And FIG. 2 is a block diagram of the OLED display according to an embodiment of the present invention.

The panel driver 2 is further divided into a data driver 21, a gate driver 22, and a driving voltage supplier 23. The OLED display device shown in FIG. 1 applies the precharge voltage Vpre-c to the data line DL to increase the charging efficiency of the data voltage Vdata applied to the plurality of pixels P of the display panel 3, And then supplies the data voltage Vdata to the data line DL. Particularly, the embodiment compensates the data voltage Vdata according to the change of the panel characteristics such as the threshold voltage Vth and the mobility, and adjusts the precharge voltage Vpre- c to maximize the charging efficiency of the data voltage Vdata.

The display panel 3 includes a plurality of gate lines GL and a plurality of data lines DL. The gate line GL and the data line DL intersect each other to define a pixel region. Each pixel region is provided with a plurality of pixels P connected to the gate line GL and the data line DL.

Each of the plurality of pixels P is supplied with the precharge voltage Vpre-c and the data voltage Vdata provided from the data line DL in response to the scan pulse Scan provided from the gate line GL, (Vdata).
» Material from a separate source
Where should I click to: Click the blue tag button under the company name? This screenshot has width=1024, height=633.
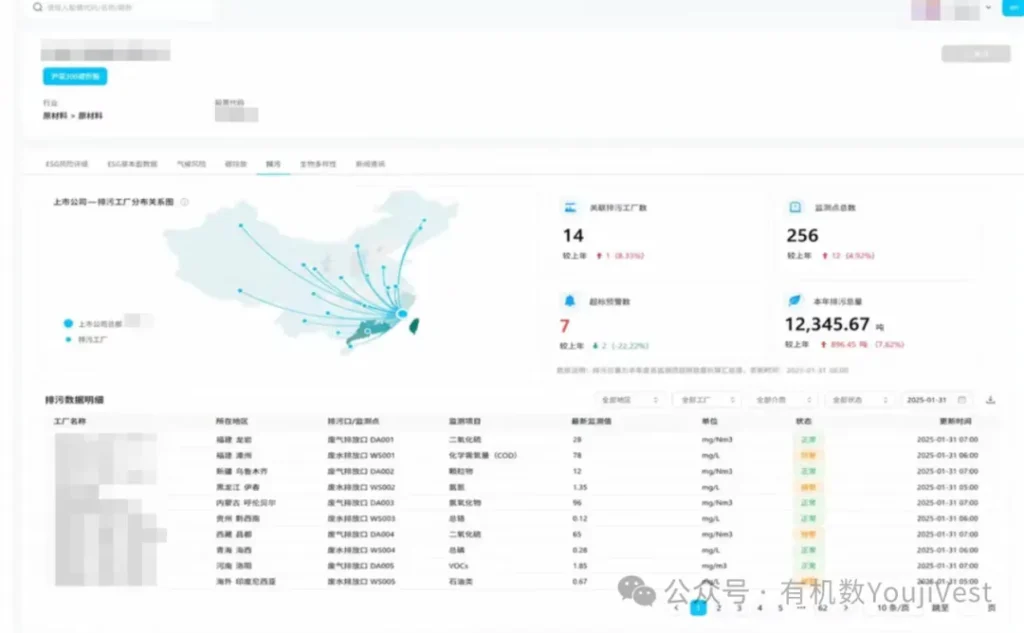75,76
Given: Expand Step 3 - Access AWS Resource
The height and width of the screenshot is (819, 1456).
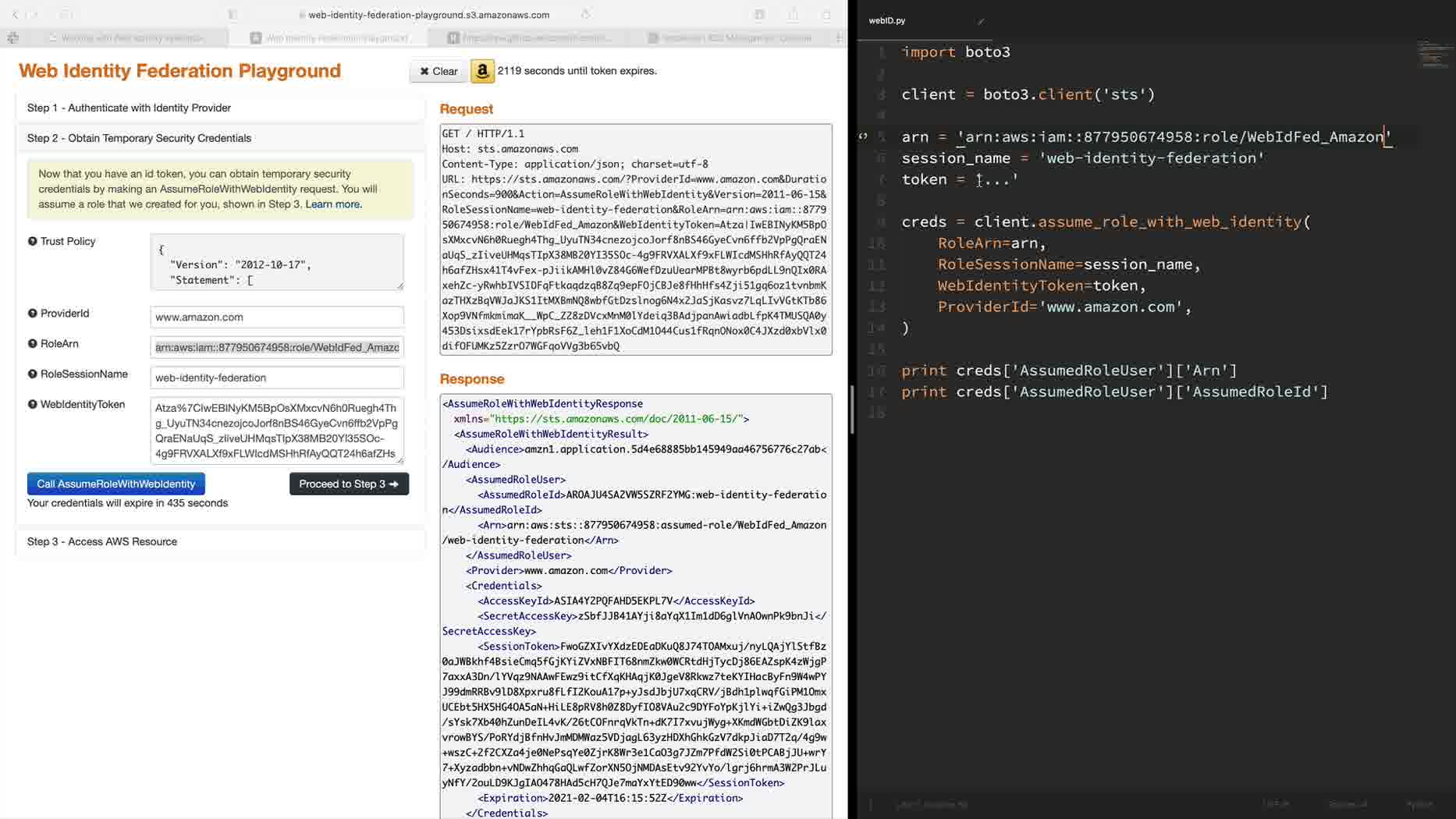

To this end, each of the plurality of pixels P may include an OLED as shown in FIG. 3 and a pixel driving circuit (PC) for driving the OLED.

The display panel 3 receives the data voltage Vdata. The data voltage Vdata includes a plurality of gate line groups G1 to Gm, a plurality of data lines D1 to Dn and a plurality of sensing lines M1 to Mm arranged in parallel to the plurality of data lines D1 to Dn, ) In the pixel region.

First, each of the data voltages Vdata includes a pixel driving circuit PC and an organic light emitting diode OLED. Each of the data voltages Vdata may be any one of a red pixel, a green pixel, a blue pixel, and a white pixel. One unit pixel for displaying one image may include an adjacent red pixel, a green pixel, and a blue pixel, or may include an adjacent red pixel, a green pixel, a blue pixel, and a white pixel.

In one embodiment, the pixel drive circuit PC may include a first switching transistor ST1, a second switching transistor ST2, a driving transistor DT, and a capacitor Cst. Here, the transistors ST1, ST2, and DT may be an a-Si TFT, a poly-Si TFT, an oxide TFT, an organic TFT, or the like as an N-type thin film transistor (TFT). The first switching transistor ST1 includes a gate electrode connected to the first gate line GLa, a first electrode connected to the adjacent data line Di, and a first node n1 which is the gate electrode of the driving transistor DT. And a second electrode connected to the second electrode. The first switching transistor ST1 is connected to the first node n1, that is, the driving transistor TR1, the data voltage Vdata supplied to the data line Di according to the gate-on voltage level supplied to the first gate line GLa, DT).

The second switching transistor ST2 includes a gate electrode connected to the second gate line GLb, a first electrode connected to the adjacent sensing line Mi and a second node n2 which is a source electrode of the driving transistor DT. And a second electrode connected to the second electrode. The second switching transistor ST2 supplies a reference voltage Vref (or a pre-charging voltage Vpre) supplied to the sensing line Mi according to the gate-on voltage level supplied to the second gate line GLb, To the node n2, that is, the drain electrode of the driving transistor DT.

The capacitor Cst includes first and second electrodes connected between the gate electrode and the source electrode of the driving transistor DT, i.e., the first and second nodes n1 and n2. The capacitor Cst charges the difference voltage between the voltages supplied to the first and second nodes n1 and n2, and then switches the driving transistor DT according to the charged voltage.

The driving transistor DT includes a gate electrode commonly connected to the second electrode of the first switching transistor ST1 and the first electrode of the capacitor Cst, a first electrode of the second switching transistor ST2 and the capacitor Cst, A source electrode commonly connected to the organic light emitting diode OLED, and a drain electrode connected to the first power supply line VDD. The driving transistor DT controls the amount of current flowing from the first power supply line VDD to the organic light emitting diode OLED by being turned on by the voltage of the capacitor Cst.

In the above-described embodiment, the pixel circuit PC is composed of three transistors and one capacitor. However, the number of transistors and capacitors constituting the pixel circuit PC may be variously modified.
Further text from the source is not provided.